India is home to various religions and people. It has a rich history dominated by religious beliefs and practices upon which the country rests. Despite all the differences people call India their home. What if they were all governed by one single system of law? Yes, there are various laws that are same for all irrespective of what faith the person belongs to. Some examples are The Constitution, The Indian Penal Code, the Criminal Code of Procedure, Partnership Act and many others. But at the same time, actions that affect day to day life of a common man are governed by Personal Laws. They differ in terms of religion and govern practices like marriage, property, business, gifts, children and much more. For a country to achieve maximum justice there must be equal treatment for all. This is where the idea of a Uniform Civil Code (UCC) plays its part. Around and after Independence, there has always been a dispute when it comes to religious problems, and the topic of UCC has always been brought up. Whether in its support or in its opposition, it continues to be a strong and distinctive bone of contention. This article will try to understand properly the meaning and the gravity behind Article 44.

What are Personal Laws?

To properly grasp the purview of Article 44, it is important to know the base for its existence and what it concerns. For this, meaning of personal laws should be understood.

In India, to honor the interests of every community, personal laws were established. These have been derived from religious texts. Personal laws govern various aspects such as marriage, divorce, property, inheritance, business, maintenance, gifts, children, and much more.

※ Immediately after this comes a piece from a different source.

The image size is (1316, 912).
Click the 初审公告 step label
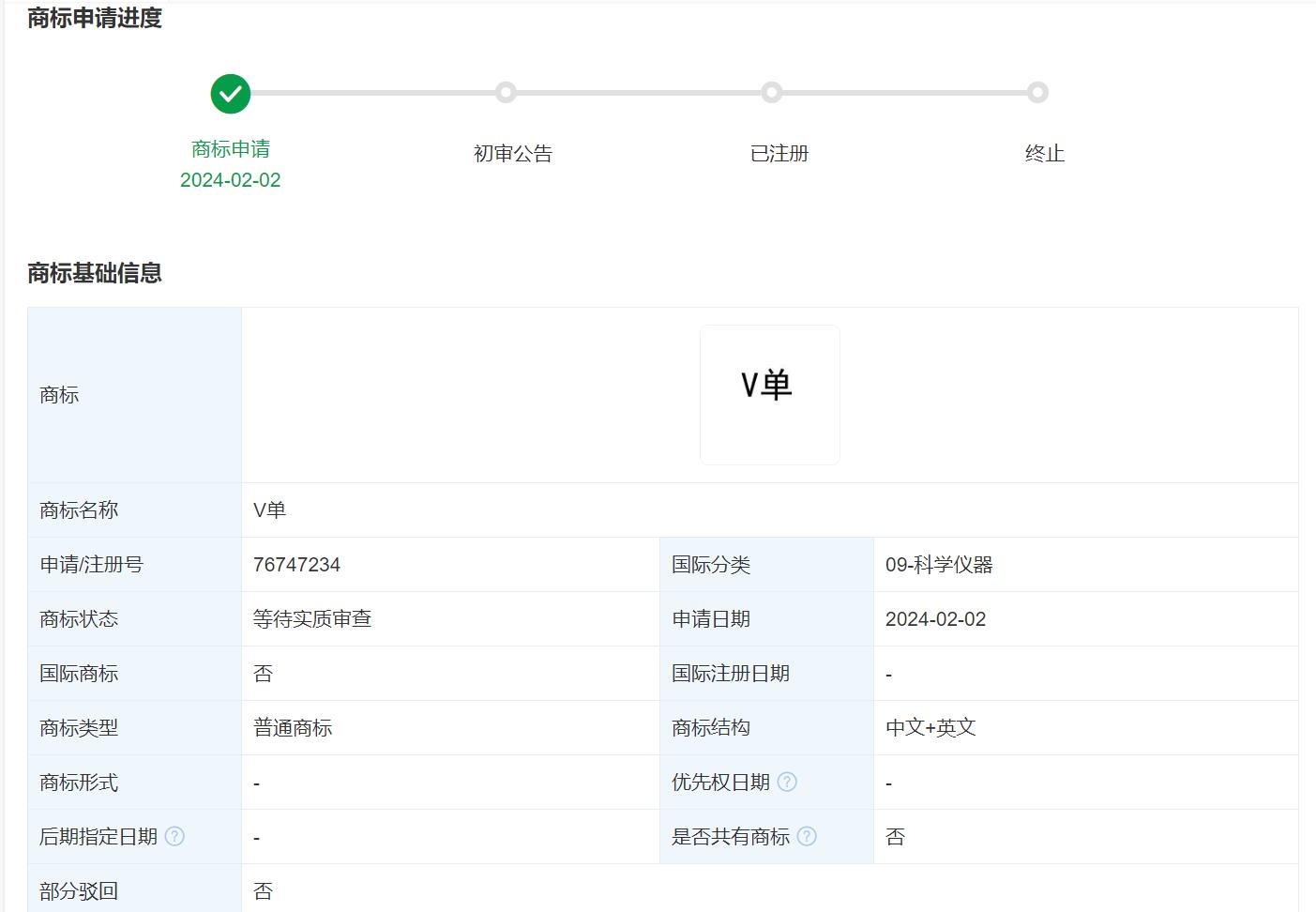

These laws have been followed since colonial times. They were first formed by Warren Hastings in 1772, for Hindus and Muslims separately for litigation relating to personal matters.[1] After independence, efforts have been made to modernize personal laws so as to bring uniformity among various religions. 

The Hindu Personal Laws cover the interests of Hindus, Sikhs, Jains and Buddhists. The Muslim Personal Laws are derived from those of Shia law, and although are uncodified have the same legal status as a codified law. Judicial precedent plays a large part in Muslim Law. The Christian Law thus governs the interests of Christians. For years these laws remain to be the epicenter when it comes to family law and related legal issues in the country. They have also raised many questions where, every time the topic of UCC also raises its voice.

What is Article 44?

Article 44 states:

44. The State shall endeavor to secure for the citizens a Uniform Civil Code throughout the territory of India.[2]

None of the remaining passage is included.